Segment Open

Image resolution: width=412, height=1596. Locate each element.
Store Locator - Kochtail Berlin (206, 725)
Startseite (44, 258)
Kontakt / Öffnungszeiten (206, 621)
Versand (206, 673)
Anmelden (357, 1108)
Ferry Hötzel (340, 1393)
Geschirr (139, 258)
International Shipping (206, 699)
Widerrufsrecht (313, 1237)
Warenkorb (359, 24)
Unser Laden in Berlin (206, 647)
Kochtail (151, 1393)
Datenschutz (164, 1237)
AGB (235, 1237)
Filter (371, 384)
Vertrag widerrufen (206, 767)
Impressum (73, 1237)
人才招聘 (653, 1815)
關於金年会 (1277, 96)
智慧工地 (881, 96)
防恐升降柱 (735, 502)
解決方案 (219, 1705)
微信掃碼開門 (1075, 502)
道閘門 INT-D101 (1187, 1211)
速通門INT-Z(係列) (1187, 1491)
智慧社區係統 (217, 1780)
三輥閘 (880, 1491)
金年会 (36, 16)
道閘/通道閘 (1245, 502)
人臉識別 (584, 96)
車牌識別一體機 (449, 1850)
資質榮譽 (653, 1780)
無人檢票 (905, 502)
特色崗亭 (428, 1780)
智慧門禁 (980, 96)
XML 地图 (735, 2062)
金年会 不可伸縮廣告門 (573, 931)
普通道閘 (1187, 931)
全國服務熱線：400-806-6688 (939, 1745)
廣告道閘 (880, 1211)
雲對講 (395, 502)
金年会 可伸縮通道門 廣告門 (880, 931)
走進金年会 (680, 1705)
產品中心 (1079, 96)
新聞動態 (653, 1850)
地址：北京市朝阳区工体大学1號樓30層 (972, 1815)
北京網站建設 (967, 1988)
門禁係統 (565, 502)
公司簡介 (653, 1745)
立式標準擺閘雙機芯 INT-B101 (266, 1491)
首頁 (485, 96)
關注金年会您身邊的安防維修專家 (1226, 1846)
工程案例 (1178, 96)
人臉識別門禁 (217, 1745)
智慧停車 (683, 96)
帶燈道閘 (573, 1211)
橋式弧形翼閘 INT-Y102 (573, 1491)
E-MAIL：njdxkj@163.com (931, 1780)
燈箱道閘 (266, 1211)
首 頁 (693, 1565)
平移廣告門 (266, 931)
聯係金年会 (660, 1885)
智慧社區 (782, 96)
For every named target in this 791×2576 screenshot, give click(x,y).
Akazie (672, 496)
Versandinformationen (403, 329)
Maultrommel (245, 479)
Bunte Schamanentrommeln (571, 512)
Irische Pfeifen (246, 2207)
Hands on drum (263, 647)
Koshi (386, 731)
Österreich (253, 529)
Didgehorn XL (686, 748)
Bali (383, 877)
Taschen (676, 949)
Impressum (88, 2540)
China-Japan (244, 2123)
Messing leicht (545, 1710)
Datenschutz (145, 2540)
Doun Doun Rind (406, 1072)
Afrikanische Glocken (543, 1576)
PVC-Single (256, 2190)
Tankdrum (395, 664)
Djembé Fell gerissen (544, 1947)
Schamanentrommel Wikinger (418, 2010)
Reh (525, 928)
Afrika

Segment Closed

## [Work request]
Write out the lines of the entries, word for word, from the first through the one containing "資質榮譽 (653, 1780)", and stop at that line.

## [Answer below]
Image resolution: width=412, height=1596. Locate each element.
Store Locator - Kochtail Berlin (206, 725)
Startseite (44, 258)
Kontakt / Öffnungszeiten (206, 621)
Versand (206, 673)
Anmelden (357, 1108)
Ferry Hötzel (340, 1393)
Geschirr (139, 258)
International Shipping (206, 699)
Widerrufsrecht (313, 1237)
Warenkorb (359, 24)
Unser Laden in Berlin (206, 647)
Kochtail (151, 1393)
Datenschutz (164, 1237)
AGB (235, 1237)
Filter (371, 384)
Vertrag widerrufen (206, 767)
Impressum (73, 1237)
人才招聘 (653, 1815)
關於金年会 (1277, 96)
智慧工地 (881, 96)
防恐升降柱 (735, 502)
解決方案 (219, 1705)
微信掃碼開門 (1075, 502)
道閘門 INT-D101 (1187, 1211)
速通門INT-Z(係列) (1187, 1491)
智慧社區係統 (217, 1780)
三輥閘 (880, 1491)
金年会 (36, 16)
道閘/通道閘 (1245, 502)
人臉識別 (584, 96)
車牌識別一體機 (449, 1850)
資質榮譽 (653, 1780)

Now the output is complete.